History is all how you paint it: the modern Catholic Church now operating on the spot calls this “America’s Most Sacred Acre” and flaunts vainglorious oil paintings of conquistadors and native Timucuans erecting a wooden cross in ostensible friendship here at the old mission site. No mention is made of slaughters, but a sign claims that slaves and mistresses alike prayed to Our Lady of the Milk. Few care to know that St. Augustine is only the oldest continuously inhabited settlement if you look at it from a European perspective—otherwise the honor goes to Oraibi, a Hopi Nation town in Arizona that’s been occupied twice as long.

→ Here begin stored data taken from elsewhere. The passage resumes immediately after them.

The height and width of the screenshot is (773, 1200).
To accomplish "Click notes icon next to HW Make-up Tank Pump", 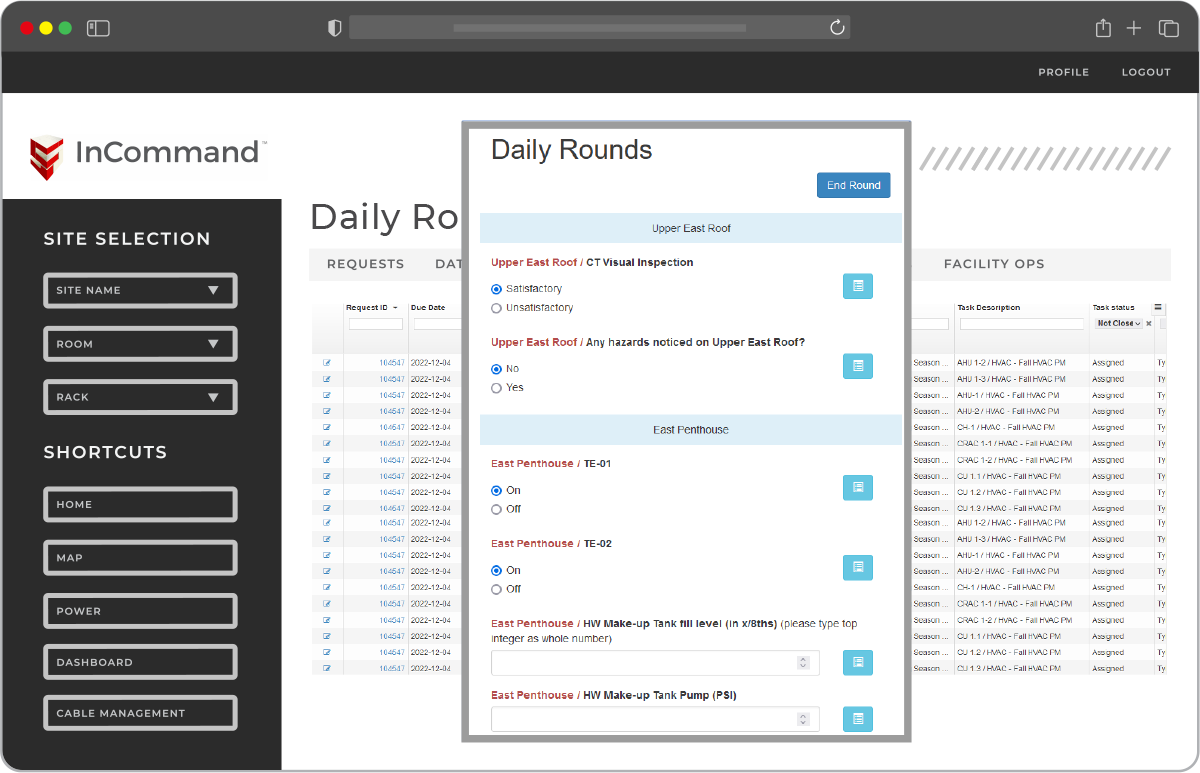I will [857, 718].
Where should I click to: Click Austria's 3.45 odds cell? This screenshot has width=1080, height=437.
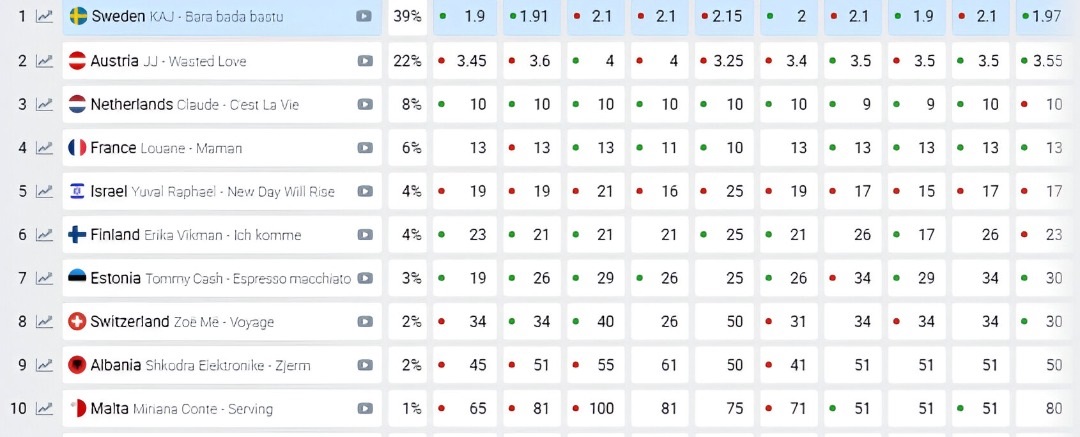pos(465,61)
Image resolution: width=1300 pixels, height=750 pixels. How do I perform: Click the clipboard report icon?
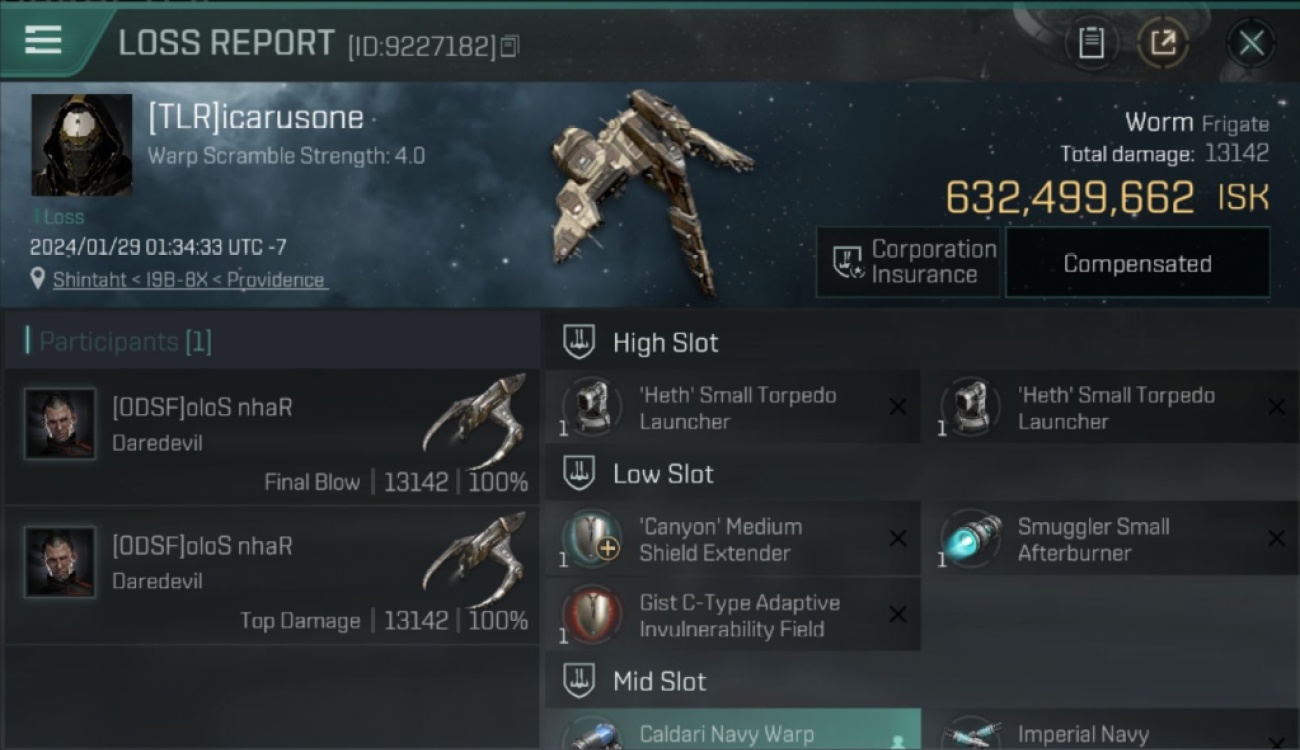1090,43
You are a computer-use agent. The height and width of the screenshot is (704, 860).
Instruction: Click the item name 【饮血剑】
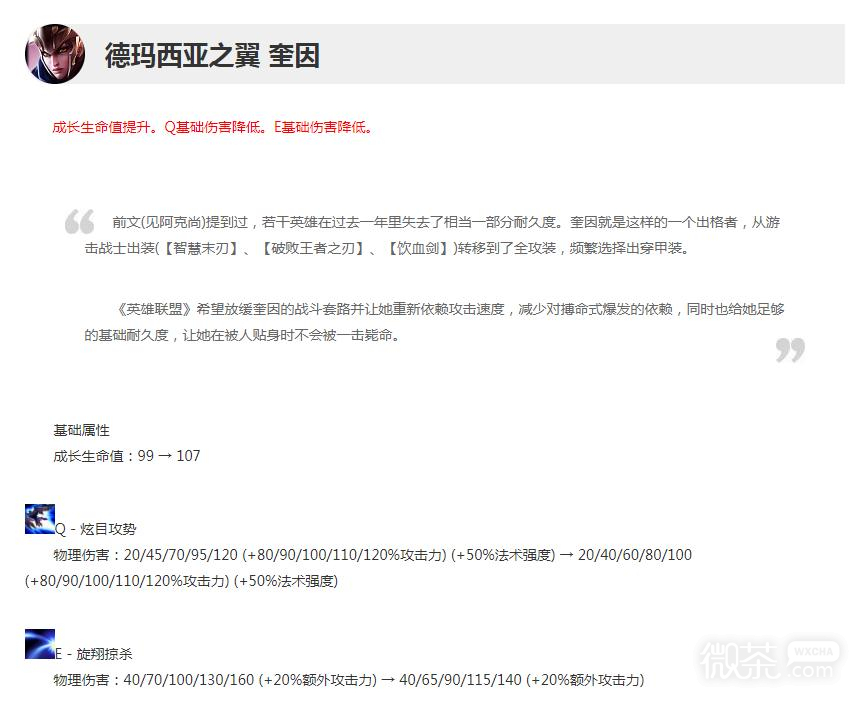click(418, 248)
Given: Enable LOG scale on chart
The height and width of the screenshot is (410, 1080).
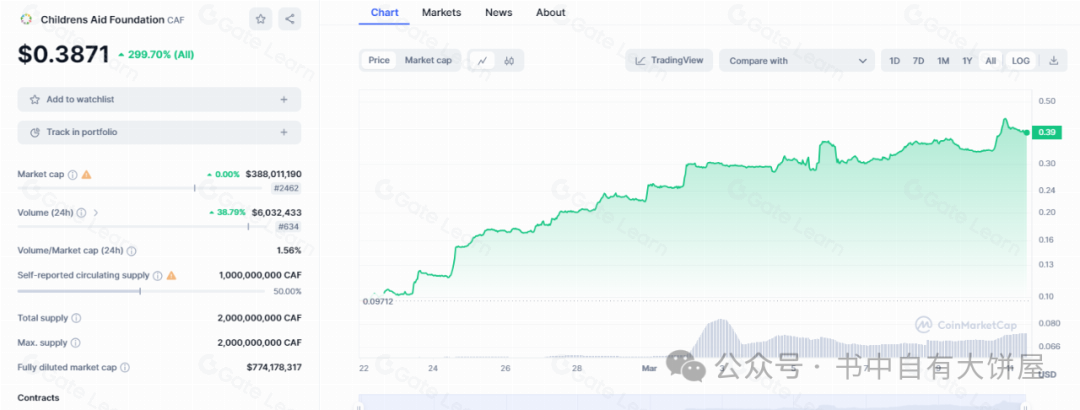Looking at the screenshot, I should pyautogui.click(x=1020, y=61).
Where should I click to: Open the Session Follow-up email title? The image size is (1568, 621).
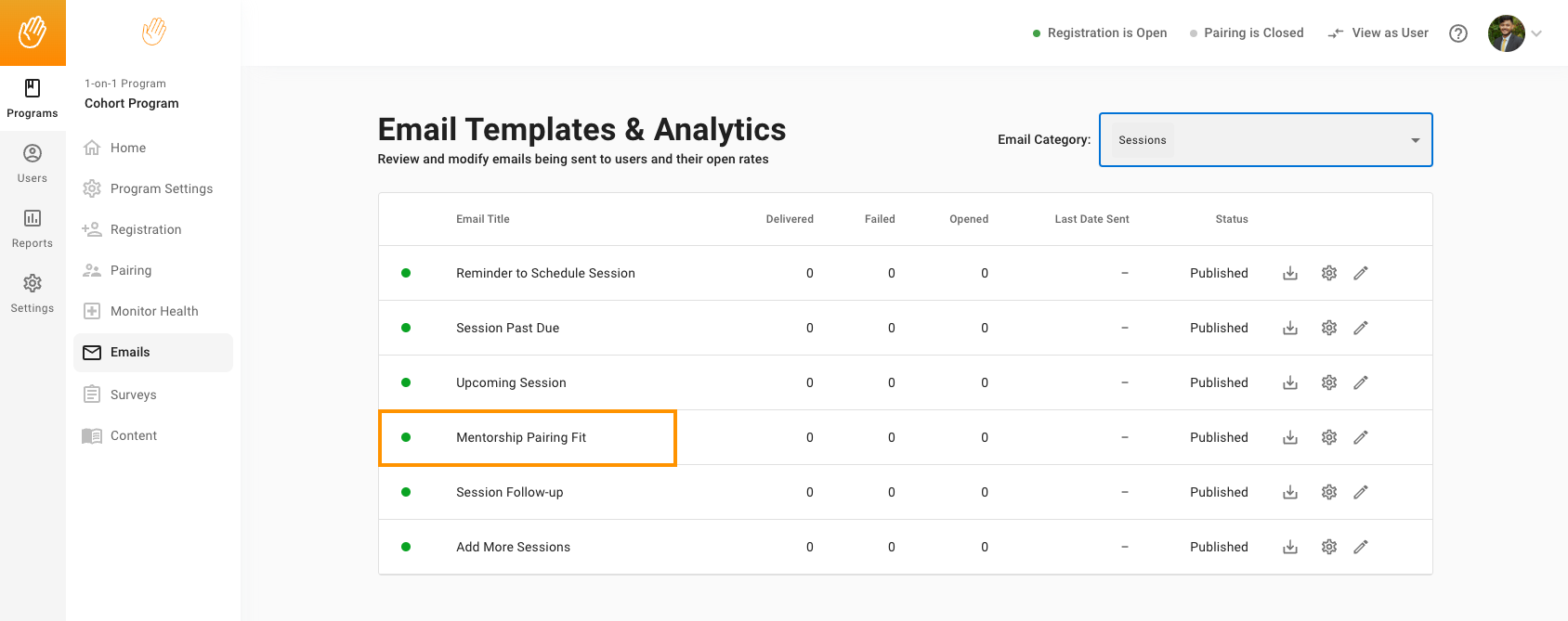click(x=509, y=492)
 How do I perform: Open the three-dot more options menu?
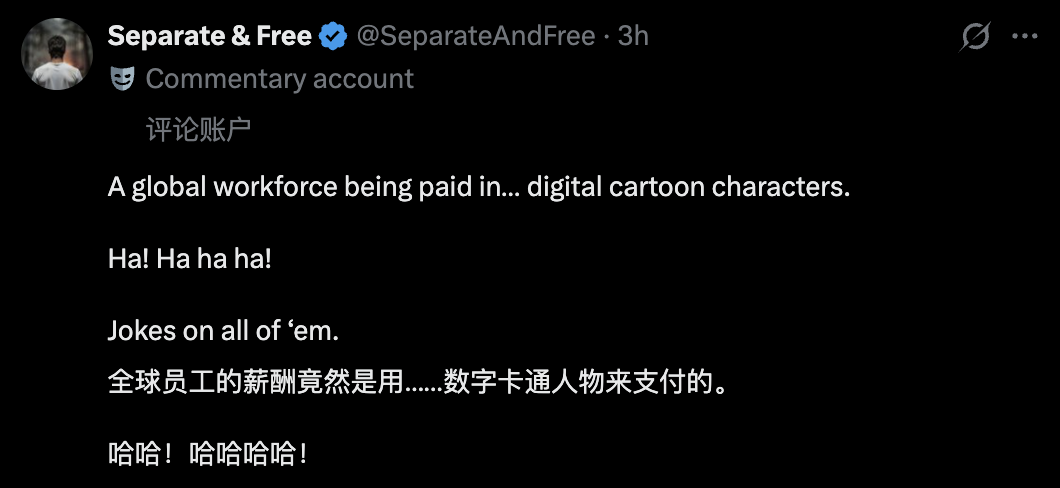[x=1025, y=37]
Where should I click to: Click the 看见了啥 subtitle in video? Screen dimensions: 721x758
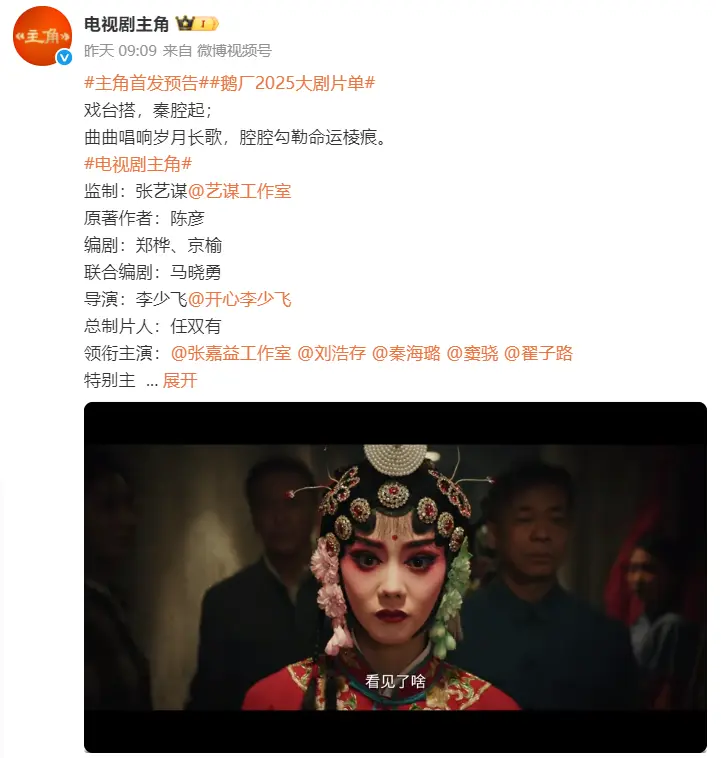point(396,682)
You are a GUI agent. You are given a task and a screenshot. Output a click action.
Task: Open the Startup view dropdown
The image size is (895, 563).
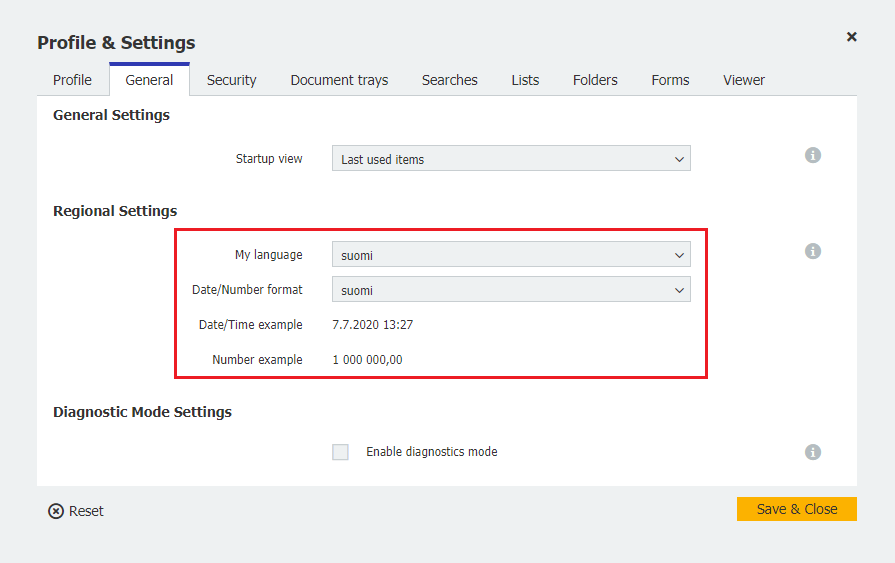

A chance encounter led to free lunch and conversation aboard the Curlew, a fine old wooden boat tied to a private pier next to the Bridge of Lions. I had been pedaling my cruiser bike through a lazy beach neighborhood when I saw a man on a skateboard wearing thick leather gardening gloves. “Hey man, what’s with the gloves?” I shouted out, and he circled around to explain that they protected his hands when he fell. Soon he was inviting me to spinach salad and pasta on the 37-foot Curlew, his primary residence, which had been given to him (long story that he told me.) A cultured polyglot of Italian-Chilean descent, he spoke four languages and played alto sax in a psychedelic rock band. He’d lived in various countries and all over Florida and liked St. Augustine for its history. “You don’t find anything else like it until you get up to Savannah or Charleston,” he said. “The rest of Florida is too new to have any unique sense of place.”

His cat Señor Fuzzypants sprung aboard, and later I watched as he disembarked with a bold leap. Sometimes Fuzzypants fell in, the man said, but he clawed himself lightning-quick up the pier.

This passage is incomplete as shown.